- [PASSAGE SHOWN]

Knet.KnetArrays: the KnetArray type and its Base function implementations.
Knet.CuArrays: performant versions of some CuArray Base functions.
Knet.AutoGrad_gpu: AutoGrad support for KnetArrays and CuArrays.
Knet.FileIO_gpu: FileIO functions for KnetArrays (CuArrays support needed)
Knet.Ops20: A sample operator set, about 25 operators out of which all Knet models are currently written: conv4, pool, batchnorm, dropout, relu, nll… This module provides documentation, generic implementations and gradients.
Knet.Ops20_gpu: KnetArray and CuArray implementations for Knet.Ops20.
Knet.Train20: Model training and data manipulation functions: minibatch, adam, etc.
The idea is for users to import specific operator/layer/model submodules for their application and for me not to break these applications by implementing new submodules instead of breaking existing ones. For now v1.4.0 is exporting the exact same functions as v1.3.9 so hopefully I won’t break any existing code. Starting with v2.0.0 I will require the user to import the specific submodules they are using.
It is amazing to see the progress here, and unifying more of the Julia Deep Learning infrastructure. I think getting CUDA.jl good enough for Knet to drop the C++ kernels will be a great step towards easy installation and adoption.
Can I read between the lines that Knet is competitive, where “slower” not mentioned? I realize you want to keep track of that, is it however (or can be?) sometimes (much) faster? I only saw faster in two cases, but stricken out:
resnet: mode=2 is not supported for CPU pool. Knet 50% faster:
2017-Vaswani: s2s transformer Knet is 50% faster.
so assuming was a timing error.
When I (otherwise) see, I’m thinking it could be outdated (on the Knet side, or the other):
I would be interested to know, how difficult it would to make Flux and Knet to have more similar API. For example if knet can support rules defined in chainrules, and I can easily swap the AD engine underneath. Or, if I can easily use knet arrays and their shiny kernels inside Flux.
That would be for me great and I guess it would be good for wider adoption as well. On the other hand, the amount of work would be probably terrific.
Tomas
My current plan is to apply all KnetArray speed-ups to CuArrays, so I can stop supporting a separate array type and we can all use CuArrays. Currently some of the speed-ups are due to hand-written cuda kernels Knet ships with. As an intermediate step I am redefining a few CuArray methods in the Knet.jl package to improve their speed (see here for a list). At some point these tricks may be integrated into CUDA.jl with @maleadt. Until then just including using Knet in your project will speed things up with CuArrays even if you are using Flux to define your model. (i.e. you do not have to use KnetArrays to get the speed-ups)

- [PROBLEM TO WORK ON] Copy everything from "Can I read between" down to "a timing error." in the Knet forum thread, renaming "timing error" to "measurement error" throughout. The material that follows has no connection to the Knet forum thread.

- [DATA SEGMENT]
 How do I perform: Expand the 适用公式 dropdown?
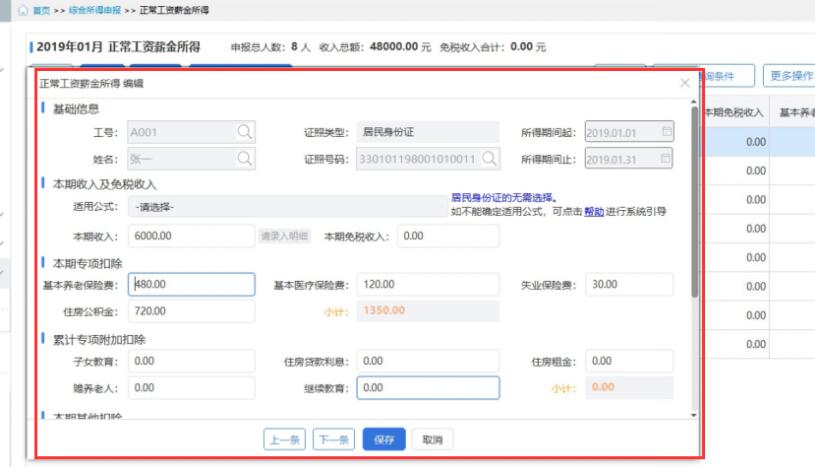click(x=288, y=207)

- [SOLVED PROBLEM]
Can I read between the lines that Knet is competitive, where “slower” not mentioned? I realize you want to keep track of that, is it however (or can be?) sometimes (much) faster? I only saw faster in two cases, but stricken out:
resnet: mode=2 is not supported for CPU pool. Knet 50% faster:
2017-Vaswani: s2s transformer Knet is 50% faster.
so assuming was a measurement error.